= What is expected =
Duplicate the entries below from the line with "Task: Open the Germanium (Ge) substrate link" to the line with "Action: [750, 382]", including both of those lines.

[Stored entries]

== == ==

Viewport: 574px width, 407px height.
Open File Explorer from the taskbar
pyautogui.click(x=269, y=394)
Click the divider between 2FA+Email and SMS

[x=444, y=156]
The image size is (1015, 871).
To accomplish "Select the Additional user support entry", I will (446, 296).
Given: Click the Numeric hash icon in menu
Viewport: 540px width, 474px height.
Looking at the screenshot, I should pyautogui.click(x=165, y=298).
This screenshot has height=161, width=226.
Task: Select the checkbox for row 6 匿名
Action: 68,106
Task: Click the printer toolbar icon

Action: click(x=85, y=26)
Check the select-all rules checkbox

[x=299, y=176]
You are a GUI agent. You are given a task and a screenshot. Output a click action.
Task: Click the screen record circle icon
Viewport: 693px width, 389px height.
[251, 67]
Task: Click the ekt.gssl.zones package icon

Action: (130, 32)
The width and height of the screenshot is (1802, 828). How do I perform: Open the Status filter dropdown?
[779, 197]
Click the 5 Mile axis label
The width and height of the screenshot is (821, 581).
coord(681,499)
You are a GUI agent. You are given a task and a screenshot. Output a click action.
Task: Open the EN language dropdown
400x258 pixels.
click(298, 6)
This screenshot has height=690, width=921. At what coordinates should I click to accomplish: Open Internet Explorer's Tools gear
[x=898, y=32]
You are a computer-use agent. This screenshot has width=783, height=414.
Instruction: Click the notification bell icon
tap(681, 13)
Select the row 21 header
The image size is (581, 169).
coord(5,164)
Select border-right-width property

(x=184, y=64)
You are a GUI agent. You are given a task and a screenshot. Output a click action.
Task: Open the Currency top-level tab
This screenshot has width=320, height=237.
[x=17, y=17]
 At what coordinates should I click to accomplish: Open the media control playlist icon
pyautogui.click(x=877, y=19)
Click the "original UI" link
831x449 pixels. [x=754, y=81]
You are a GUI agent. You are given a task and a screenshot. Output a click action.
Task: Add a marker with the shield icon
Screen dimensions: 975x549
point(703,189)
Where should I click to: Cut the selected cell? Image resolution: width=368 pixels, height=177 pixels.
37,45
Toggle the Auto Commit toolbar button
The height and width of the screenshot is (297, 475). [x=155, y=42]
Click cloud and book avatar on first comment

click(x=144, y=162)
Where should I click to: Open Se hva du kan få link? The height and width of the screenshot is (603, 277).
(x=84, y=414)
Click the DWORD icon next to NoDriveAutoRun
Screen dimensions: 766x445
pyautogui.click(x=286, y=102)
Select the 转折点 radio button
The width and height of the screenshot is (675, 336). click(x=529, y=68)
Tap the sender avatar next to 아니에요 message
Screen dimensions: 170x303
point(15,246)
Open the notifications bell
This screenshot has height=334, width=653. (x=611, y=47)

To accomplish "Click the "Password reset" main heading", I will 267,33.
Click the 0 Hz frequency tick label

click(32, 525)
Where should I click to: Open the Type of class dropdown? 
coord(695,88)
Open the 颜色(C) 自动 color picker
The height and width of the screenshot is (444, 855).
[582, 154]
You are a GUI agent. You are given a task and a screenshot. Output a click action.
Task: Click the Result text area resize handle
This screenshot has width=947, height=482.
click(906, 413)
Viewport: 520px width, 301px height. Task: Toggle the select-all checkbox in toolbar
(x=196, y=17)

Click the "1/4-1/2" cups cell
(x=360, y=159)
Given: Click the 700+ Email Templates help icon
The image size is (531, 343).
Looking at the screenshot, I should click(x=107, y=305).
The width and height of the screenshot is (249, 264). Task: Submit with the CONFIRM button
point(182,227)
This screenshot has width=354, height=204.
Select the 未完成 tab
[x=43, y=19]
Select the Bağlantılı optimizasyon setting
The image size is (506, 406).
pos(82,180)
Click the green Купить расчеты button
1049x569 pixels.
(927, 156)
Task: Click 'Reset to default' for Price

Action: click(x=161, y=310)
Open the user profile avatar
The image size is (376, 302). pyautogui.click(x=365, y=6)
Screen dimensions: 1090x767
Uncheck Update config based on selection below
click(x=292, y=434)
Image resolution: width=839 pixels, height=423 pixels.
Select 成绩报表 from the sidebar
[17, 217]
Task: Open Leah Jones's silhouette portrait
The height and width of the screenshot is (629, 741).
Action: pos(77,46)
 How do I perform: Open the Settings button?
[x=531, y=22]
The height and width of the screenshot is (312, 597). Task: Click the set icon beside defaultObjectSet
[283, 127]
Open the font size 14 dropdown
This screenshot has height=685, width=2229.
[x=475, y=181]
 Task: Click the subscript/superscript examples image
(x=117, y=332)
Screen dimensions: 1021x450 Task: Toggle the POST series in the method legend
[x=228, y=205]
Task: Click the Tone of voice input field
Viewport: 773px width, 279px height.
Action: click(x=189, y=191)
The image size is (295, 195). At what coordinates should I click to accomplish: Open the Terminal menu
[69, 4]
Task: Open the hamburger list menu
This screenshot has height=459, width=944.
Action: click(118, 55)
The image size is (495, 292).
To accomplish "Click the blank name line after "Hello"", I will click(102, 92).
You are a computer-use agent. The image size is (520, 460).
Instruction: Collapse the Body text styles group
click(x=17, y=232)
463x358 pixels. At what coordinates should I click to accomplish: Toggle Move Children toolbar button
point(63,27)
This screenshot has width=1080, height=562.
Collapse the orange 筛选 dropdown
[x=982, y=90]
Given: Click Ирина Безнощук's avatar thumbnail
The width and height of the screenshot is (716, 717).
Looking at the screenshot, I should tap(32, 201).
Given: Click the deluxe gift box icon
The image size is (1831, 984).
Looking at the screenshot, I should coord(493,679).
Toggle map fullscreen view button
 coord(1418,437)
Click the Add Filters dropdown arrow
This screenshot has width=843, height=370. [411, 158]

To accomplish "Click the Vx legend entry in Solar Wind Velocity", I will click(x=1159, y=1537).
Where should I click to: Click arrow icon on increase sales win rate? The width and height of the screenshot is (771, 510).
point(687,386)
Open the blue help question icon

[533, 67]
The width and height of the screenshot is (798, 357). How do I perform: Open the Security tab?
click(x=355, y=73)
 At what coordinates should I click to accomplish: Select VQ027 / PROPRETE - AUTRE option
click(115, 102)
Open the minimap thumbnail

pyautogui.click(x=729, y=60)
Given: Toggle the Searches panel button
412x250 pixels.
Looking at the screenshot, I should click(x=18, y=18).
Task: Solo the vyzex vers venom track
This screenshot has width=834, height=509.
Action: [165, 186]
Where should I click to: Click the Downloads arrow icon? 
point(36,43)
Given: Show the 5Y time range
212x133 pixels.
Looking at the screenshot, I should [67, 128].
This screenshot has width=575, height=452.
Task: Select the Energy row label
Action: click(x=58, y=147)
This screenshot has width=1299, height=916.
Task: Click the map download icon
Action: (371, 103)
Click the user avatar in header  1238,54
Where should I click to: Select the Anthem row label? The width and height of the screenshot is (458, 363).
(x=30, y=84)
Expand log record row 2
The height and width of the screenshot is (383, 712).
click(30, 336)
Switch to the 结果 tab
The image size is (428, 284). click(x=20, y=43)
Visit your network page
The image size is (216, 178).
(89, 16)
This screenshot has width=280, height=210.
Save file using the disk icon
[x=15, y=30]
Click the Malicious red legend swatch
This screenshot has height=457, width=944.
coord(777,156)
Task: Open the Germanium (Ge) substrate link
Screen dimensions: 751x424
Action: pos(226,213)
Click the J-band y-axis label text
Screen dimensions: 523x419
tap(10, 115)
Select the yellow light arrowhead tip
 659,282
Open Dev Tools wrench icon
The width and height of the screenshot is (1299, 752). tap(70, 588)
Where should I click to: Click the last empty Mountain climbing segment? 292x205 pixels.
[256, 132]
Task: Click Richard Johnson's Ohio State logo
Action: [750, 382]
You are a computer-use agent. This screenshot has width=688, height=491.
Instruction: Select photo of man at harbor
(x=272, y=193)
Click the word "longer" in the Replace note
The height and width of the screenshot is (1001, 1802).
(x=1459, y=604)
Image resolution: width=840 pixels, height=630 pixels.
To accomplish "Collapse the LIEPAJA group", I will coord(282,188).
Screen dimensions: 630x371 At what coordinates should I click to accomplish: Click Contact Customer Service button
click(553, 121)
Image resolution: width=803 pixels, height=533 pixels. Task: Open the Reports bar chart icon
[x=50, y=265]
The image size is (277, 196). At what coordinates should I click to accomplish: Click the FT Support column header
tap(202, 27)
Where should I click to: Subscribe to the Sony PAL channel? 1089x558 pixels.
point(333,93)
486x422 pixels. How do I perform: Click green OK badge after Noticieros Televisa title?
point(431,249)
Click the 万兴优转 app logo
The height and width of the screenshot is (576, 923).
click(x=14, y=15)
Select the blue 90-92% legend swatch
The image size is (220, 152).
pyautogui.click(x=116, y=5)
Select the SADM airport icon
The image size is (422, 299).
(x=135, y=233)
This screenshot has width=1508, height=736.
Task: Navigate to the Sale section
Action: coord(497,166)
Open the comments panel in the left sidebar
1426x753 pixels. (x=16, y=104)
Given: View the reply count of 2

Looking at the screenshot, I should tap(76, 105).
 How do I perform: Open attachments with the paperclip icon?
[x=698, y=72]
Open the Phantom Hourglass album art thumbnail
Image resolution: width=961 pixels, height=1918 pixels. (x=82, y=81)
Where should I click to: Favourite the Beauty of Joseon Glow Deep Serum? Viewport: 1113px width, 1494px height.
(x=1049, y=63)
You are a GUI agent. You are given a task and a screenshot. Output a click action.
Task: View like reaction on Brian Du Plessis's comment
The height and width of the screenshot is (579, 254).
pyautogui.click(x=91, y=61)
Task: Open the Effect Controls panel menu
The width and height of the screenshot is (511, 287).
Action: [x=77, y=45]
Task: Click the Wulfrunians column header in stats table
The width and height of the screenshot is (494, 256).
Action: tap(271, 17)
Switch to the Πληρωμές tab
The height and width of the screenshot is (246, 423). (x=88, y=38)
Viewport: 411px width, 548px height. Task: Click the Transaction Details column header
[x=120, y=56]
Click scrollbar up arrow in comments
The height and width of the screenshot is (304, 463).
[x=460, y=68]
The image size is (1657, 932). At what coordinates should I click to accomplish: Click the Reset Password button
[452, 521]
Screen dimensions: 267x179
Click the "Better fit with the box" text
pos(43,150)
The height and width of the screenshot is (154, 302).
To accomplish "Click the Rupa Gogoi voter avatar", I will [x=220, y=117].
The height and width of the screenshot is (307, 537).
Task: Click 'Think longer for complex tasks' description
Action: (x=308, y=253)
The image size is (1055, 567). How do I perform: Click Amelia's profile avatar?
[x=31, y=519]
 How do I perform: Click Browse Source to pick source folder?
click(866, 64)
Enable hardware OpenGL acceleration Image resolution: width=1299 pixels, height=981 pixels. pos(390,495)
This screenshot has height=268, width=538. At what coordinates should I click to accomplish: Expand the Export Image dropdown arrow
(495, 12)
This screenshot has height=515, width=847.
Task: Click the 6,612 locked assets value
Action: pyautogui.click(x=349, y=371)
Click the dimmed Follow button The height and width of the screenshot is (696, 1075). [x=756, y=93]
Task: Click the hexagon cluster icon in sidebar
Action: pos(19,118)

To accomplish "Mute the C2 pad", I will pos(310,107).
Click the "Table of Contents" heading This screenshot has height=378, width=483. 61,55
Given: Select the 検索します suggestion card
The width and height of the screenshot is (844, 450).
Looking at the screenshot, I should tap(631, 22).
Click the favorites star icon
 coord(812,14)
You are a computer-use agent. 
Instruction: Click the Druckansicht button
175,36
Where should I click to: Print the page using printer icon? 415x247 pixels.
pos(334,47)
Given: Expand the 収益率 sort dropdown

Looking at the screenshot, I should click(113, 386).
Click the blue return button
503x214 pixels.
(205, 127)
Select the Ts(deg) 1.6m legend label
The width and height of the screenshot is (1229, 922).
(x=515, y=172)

== == ==

= Final result =
Task: Open the Germanium (Ge) substrate link
Screen dimensions: 751x424
Action: pos(226,213)
Click the J-band y-axis label text
Screen dimensions: 523x419
tap(10, 115)
Select the yellow light arrowhead tip
 659,282
Open Dev Tools wrench icon
The width and height of the screenshot is (1299, 752). tap(70, 588)
Where should I click to: Click the last empty Mountain climbing segment? 292x205 pixels.
[256, 132]
Task: Click Richard Johnson's Ohio State logo
Action: [750, 382]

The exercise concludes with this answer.